Stored items:
- - - -
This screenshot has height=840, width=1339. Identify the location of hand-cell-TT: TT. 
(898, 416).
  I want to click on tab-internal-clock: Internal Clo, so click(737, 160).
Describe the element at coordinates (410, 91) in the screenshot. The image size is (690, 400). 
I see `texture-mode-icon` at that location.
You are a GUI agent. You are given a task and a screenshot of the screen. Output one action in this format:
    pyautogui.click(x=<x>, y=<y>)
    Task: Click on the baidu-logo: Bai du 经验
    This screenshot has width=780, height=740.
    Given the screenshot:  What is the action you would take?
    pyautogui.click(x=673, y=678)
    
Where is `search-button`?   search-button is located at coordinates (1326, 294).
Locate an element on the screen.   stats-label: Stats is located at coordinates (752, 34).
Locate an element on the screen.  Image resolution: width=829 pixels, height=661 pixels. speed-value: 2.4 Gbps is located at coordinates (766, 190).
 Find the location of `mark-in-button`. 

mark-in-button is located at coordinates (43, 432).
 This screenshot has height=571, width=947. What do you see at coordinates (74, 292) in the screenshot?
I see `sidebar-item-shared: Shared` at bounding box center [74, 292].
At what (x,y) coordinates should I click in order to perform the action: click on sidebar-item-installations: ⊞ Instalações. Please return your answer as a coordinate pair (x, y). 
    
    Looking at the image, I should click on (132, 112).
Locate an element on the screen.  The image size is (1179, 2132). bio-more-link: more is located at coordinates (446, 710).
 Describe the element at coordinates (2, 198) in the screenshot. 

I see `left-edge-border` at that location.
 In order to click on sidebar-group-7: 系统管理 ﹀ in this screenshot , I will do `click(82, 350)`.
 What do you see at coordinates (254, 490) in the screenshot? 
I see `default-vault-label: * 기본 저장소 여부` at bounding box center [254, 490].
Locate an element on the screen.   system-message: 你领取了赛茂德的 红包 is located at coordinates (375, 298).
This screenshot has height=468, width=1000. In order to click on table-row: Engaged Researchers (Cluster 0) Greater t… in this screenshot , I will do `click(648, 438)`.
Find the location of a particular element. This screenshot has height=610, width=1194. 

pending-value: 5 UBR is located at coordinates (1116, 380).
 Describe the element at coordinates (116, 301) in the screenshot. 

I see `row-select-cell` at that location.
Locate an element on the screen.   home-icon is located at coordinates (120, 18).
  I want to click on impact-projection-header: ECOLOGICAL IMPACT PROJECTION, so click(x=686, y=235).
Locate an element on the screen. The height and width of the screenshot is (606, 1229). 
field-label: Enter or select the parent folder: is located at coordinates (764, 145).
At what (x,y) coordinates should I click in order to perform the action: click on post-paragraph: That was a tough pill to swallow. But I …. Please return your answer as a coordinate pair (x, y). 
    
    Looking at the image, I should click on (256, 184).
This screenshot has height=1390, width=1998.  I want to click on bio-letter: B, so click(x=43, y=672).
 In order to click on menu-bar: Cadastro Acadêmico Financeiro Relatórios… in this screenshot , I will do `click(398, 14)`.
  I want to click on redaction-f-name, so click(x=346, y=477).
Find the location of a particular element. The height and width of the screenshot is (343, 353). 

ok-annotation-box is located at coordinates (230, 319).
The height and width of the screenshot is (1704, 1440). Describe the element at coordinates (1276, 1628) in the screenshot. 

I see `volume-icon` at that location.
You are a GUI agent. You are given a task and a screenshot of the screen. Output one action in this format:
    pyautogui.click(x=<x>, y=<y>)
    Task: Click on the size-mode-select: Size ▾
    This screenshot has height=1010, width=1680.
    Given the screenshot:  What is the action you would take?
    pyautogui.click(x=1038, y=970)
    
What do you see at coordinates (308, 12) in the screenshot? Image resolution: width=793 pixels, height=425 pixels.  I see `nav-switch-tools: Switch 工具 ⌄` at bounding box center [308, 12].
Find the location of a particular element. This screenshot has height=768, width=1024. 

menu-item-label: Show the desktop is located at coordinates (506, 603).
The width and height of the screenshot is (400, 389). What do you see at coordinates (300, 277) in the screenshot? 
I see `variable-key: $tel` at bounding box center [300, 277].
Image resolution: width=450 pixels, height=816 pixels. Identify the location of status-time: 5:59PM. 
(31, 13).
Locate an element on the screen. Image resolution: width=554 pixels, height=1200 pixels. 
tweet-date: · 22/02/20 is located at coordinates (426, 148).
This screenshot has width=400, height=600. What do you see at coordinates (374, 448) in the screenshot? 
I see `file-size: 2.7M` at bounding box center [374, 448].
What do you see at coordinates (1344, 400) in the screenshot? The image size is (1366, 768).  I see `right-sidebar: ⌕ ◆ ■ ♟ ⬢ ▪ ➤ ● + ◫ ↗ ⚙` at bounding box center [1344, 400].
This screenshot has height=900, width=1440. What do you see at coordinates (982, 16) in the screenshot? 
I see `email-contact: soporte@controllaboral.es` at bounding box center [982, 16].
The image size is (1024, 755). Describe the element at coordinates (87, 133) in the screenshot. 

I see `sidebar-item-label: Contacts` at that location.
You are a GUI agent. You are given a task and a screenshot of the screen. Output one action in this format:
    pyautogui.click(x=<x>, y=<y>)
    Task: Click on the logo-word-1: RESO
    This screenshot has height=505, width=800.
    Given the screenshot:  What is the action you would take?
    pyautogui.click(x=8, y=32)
- - - -
EXERCISE REQUIREMENTS: Write out the lines again starting at "In order to click on sidebar-group-7: 系统管理" and ending at "field-label: Enter or", switching "Describe" to "Identify" and leaving everything else as it is.

YOUR RESPONSE:
 In order to click on sidebar-group-7: 系统管理 ﹀ in this screenshot , I will do `click(82, 350)`.
 What do you see at coordinates (254, 490) in the screenshot? 
I see `default-vault-label: * 기본 저장소 여부` at bounding box center [254, 490].
Locate an element on the screen.   system-message: 你领取了赛茂德的 红包 is located at coordinates (375, 298).
This screenshot has height=468, width=1000. In order to click on table-row: Engaged Researchers (Cluster 0) Greater t… in this screenshot , I will do `click(648, 438)`.
Find the location of a particular element. This screenshot has height=610, width=1194. 

pending-value: 5 UBR is located at coordinates (1116, 380).
 Identify the element at coordinates (116, 301) in the screenshot. 

I see `row-select-cell` at that location.
Locate an element on the screen.   home-icon is located at coordinates (120, 18).
  I want to click on impact-projection-header: ECOLOGICAL IMPACT PROJECTION, so click(x=686, y=235).
Locate an element on the screen. The height and width of the screenshot is (606, 1229). 
field-label: Enter or select the parent folder: is located at coordinates (764, 145).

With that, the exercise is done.